___ DATASET ___

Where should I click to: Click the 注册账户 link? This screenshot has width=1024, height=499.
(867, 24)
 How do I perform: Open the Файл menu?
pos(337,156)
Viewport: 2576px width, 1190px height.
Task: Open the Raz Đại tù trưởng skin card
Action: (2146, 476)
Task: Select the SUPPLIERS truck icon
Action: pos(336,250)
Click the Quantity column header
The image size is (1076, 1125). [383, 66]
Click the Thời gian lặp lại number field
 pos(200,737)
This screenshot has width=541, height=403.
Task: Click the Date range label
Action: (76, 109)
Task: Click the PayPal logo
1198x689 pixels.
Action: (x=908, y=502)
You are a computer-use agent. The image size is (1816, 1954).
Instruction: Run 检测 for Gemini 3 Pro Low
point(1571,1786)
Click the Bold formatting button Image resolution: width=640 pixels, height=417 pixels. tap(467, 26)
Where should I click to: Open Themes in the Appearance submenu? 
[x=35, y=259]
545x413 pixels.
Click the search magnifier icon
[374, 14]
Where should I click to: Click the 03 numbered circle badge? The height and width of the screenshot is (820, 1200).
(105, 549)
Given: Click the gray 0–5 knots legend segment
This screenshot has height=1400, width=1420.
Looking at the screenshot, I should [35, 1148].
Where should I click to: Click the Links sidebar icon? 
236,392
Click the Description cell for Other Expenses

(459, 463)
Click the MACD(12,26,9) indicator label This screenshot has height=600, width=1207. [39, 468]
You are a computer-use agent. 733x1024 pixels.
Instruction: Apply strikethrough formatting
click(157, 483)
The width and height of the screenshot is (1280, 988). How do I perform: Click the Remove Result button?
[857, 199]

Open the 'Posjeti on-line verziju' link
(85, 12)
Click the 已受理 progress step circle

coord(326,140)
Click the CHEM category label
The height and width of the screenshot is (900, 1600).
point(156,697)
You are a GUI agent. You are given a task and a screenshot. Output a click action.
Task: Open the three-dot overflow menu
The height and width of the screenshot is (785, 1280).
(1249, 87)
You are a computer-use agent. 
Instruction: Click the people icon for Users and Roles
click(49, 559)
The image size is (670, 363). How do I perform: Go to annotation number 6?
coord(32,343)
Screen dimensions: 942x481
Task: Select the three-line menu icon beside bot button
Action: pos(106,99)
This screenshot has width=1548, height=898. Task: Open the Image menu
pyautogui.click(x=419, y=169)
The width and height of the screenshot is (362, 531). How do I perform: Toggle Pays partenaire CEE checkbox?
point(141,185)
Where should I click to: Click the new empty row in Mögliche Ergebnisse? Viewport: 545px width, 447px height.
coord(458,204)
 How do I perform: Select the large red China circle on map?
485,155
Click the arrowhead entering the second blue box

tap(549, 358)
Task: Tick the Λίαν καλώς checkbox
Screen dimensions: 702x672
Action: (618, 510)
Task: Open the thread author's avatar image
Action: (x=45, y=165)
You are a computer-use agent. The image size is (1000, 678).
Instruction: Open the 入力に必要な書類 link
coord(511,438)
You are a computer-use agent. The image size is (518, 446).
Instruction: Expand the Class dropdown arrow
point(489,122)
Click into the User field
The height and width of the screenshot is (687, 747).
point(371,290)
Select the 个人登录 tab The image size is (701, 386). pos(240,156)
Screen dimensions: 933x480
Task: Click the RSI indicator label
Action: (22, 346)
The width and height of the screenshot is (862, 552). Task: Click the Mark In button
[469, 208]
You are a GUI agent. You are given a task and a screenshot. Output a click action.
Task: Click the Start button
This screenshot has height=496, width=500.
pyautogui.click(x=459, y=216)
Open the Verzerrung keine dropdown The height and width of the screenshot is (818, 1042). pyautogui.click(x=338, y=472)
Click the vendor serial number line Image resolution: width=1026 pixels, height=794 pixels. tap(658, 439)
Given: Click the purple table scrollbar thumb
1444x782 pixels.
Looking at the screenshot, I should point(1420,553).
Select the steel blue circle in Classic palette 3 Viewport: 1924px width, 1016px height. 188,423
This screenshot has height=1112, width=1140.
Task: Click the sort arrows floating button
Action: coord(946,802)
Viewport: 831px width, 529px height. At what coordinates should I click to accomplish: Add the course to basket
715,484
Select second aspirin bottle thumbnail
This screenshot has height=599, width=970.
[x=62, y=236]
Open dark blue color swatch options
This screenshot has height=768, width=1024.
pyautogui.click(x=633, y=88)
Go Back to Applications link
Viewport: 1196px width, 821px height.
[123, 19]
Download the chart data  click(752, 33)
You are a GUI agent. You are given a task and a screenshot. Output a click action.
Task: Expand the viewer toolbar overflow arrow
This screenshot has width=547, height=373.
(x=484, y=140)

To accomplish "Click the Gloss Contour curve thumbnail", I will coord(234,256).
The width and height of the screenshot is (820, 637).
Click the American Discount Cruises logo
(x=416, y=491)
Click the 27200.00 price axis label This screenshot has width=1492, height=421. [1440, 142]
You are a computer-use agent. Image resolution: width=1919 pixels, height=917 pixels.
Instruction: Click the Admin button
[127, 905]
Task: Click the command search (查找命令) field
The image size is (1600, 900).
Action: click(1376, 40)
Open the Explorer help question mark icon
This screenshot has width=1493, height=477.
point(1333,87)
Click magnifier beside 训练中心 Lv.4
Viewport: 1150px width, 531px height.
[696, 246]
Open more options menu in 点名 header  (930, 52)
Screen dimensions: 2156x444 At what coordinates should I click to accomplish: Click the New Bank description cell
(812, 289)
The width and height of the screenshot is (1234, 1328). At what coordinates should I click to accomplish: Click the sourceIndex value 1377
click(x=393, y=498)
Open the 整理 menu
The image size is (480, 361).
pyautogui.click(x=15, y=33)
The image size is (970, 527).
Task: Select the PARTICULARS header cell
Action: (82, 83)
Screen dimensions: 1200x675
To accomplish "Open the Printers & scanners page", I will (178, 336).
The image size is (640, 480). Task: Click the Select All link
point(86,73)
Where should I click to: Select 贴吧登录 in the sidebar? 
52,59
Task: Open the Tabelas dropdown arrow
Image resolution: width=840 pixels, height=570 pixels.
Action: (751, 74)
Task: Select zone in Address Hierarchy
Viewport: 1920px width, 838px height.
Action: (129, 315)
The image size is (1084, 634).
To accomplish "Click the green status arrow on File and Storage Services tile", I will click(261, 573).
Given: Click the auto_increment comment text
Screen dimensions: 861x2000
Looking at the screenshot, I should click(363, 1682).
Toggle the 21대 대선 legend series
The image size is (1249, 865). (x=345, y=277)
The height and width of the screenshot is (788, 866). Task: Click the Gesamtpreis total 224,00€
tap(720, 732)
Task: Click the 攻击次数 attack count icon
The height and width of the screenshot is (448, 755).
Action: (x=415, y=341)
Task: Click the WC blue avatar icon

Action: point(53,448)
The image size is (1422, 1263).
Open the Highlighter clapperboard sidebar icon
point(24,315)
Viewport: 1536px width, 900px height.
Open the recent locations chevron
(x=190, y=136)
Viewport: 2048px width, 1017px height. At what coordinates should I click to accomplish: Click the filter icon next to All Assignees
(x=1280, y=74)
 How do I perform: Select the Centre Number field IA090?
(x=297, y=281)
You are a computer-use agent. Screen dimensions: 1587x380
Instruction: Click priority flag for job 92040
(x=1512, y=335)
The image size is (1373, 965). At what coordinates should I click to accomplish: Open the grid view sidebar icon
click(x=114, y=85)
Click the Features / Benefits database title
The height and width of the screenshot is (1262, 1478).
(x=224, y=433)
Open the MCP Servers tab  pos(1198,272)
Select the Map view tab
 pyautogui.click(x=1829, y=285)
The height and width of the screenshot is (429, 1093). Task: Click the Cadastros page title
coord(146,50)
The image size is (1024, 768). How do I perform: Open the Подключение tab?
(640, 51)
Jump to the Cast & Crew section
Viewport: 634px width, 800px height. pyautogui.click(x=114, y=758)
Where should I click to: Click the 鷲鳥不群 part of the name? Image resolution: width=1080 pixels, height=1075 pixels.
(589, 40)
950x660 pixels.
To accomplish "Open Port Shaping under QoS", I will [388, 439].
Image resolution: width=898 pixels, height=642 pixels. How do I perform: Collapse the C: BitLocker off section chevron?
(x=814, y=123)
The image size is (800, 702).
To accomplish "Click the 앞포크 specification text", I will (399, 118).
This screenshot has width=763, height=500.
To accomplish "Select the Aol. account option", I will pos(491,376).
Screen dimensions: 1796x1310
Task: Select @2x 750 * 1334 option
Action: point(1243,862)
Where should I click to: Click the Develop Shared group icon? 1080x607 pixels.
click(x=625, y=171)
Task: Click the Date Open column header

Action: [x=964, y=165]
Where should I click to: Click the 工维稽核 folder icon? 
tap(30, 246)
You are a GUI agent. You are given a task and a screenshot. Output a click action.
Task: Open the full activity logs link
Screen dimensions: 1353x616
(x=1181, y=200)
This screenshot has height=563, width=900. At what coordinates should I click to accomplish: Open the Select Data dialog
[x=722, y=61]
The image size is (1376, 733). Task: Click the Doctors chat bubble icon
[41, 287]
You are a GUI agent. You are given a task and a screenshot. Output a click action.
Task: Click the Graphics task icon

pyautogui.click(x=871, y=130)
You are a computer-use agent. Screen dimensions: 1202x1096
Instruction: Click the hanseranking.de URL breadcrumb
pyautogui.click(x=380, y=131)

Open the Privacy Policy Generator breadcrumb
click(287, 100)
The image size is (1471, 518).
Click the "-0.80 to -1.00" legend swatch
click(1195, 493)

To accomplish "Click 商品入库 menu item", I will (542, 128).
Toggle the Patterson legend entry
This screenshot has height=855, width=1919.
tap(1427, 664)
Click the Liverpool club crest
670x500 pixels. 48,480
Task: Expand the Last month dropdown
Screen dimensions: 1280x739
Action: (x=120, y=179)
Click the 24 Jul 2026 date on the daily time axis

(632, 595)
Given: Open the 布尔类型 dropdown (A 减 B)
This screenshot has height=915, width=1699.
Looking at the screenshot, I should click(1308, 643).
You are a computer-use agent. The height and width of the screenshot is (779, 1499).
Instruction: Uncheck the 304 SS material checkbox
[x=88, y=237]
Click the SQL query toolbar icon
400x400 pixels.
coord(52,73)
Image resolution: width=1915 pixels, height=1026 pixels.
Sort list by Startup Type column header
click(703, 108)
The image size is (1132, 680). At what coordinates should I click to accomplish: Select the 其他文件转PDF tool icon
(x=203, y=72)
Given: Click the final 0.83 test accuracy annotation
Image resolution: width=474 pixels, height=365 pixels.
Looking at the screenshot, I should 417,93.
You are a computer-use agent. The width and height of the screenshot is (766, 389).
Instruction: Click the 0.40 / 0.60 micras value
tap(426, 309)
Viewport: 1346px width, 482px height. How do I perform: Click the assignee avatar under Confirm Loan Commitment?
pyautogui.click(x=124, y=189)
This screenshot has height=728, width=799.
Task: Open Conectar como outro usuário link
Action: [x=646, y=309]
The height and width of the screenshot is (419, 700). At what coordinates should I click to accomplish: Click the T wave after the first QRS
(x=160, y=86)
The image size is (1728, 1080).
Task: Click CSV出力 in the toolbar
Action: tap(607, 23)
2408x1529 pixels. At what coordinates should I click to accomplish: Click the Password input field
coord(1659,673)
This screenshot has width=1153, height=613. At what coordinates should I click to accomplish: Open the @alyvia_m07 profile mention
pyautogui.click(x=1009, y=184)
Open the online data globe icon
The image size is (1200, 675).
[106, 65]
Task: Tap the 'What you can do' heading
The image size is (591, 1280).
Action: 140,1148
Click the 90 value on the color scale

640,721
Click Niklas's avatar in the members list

___

▶ _TASK OBJECTIVE_: In the data above, find each line that has the word "text" and copy it out.

▶ _RESPONSE TO THE EXERCISE_:
Given: Click the auto_increment comment text
To accomplish "Click the 앞포크 specification text", I will (399, 118).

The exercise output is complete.